§ Prompt
Reproduce the following lines verbatim, omitting the pictures from your output.

§ Items
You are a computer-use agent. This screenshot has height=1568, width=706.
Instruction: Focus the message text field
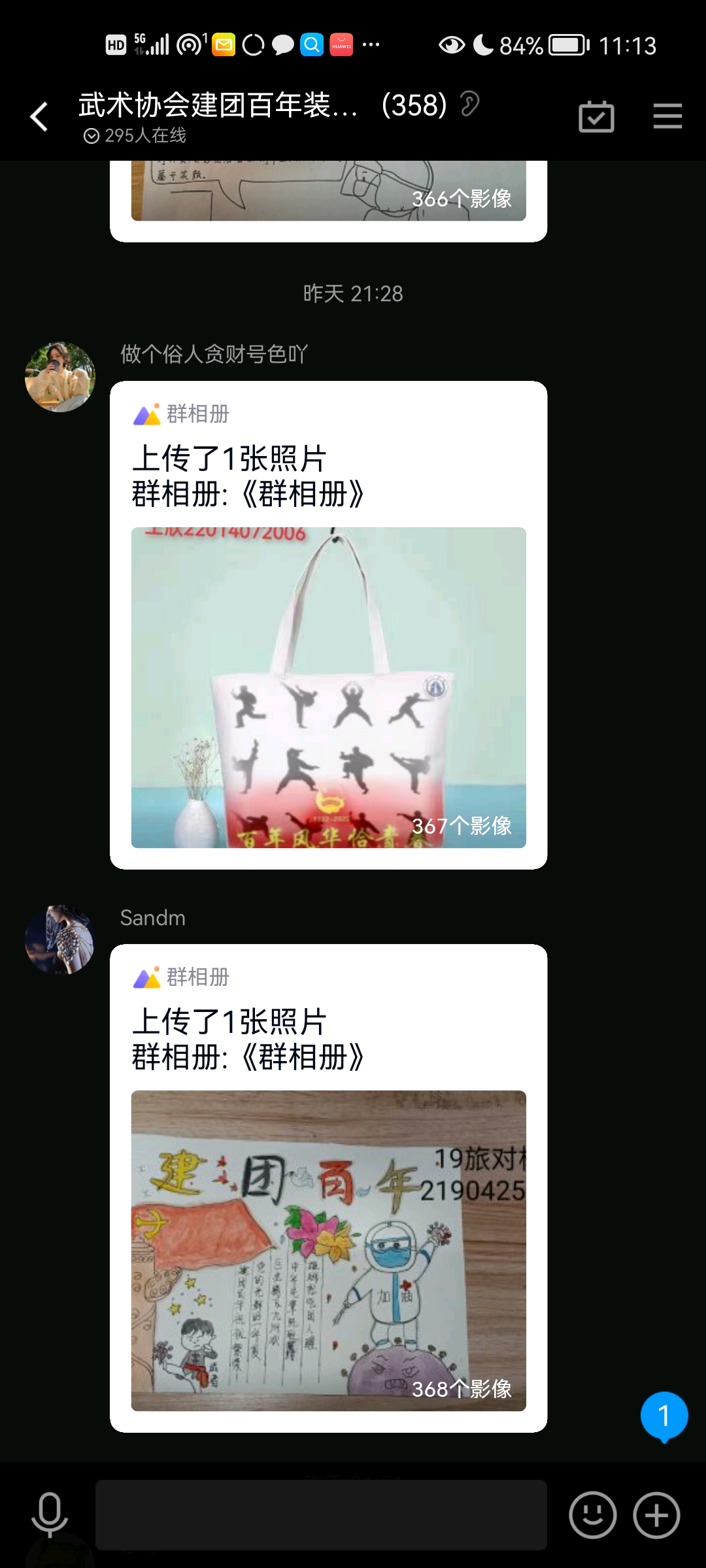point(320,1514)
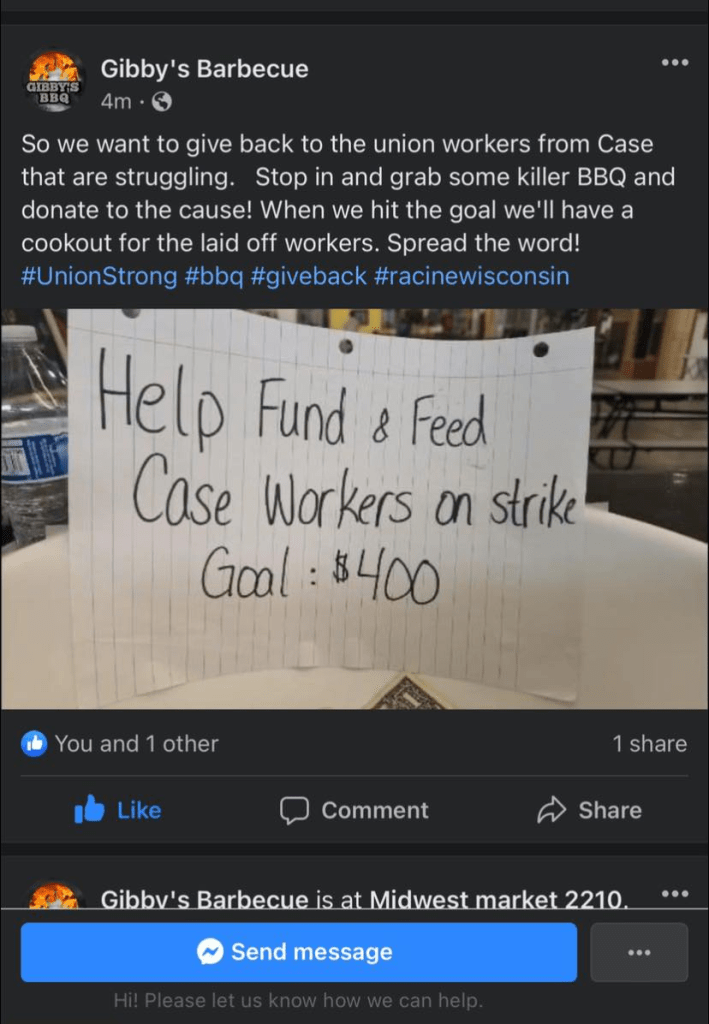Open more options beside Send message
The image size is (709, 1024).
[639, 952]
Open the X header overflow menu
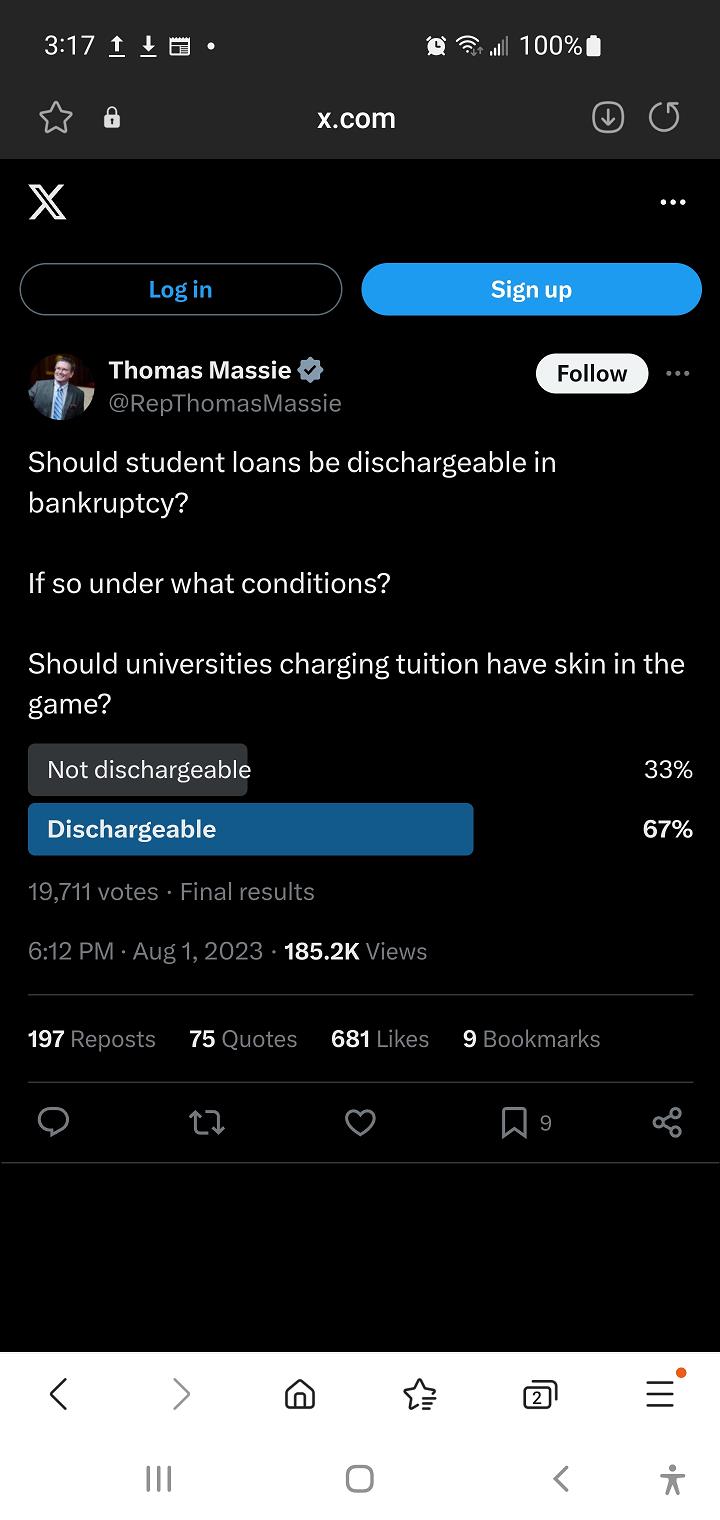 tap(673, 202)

§ Response to the exercise
You are a computer-use agent. This screenshot has height=1568, width=706.
Instruction: Focus the message text field
point(320,1514)
Open more options beside Send message
The image size is (709, 1024).
[639, 952]
Open the X header overflow menu
 tap(673, 202)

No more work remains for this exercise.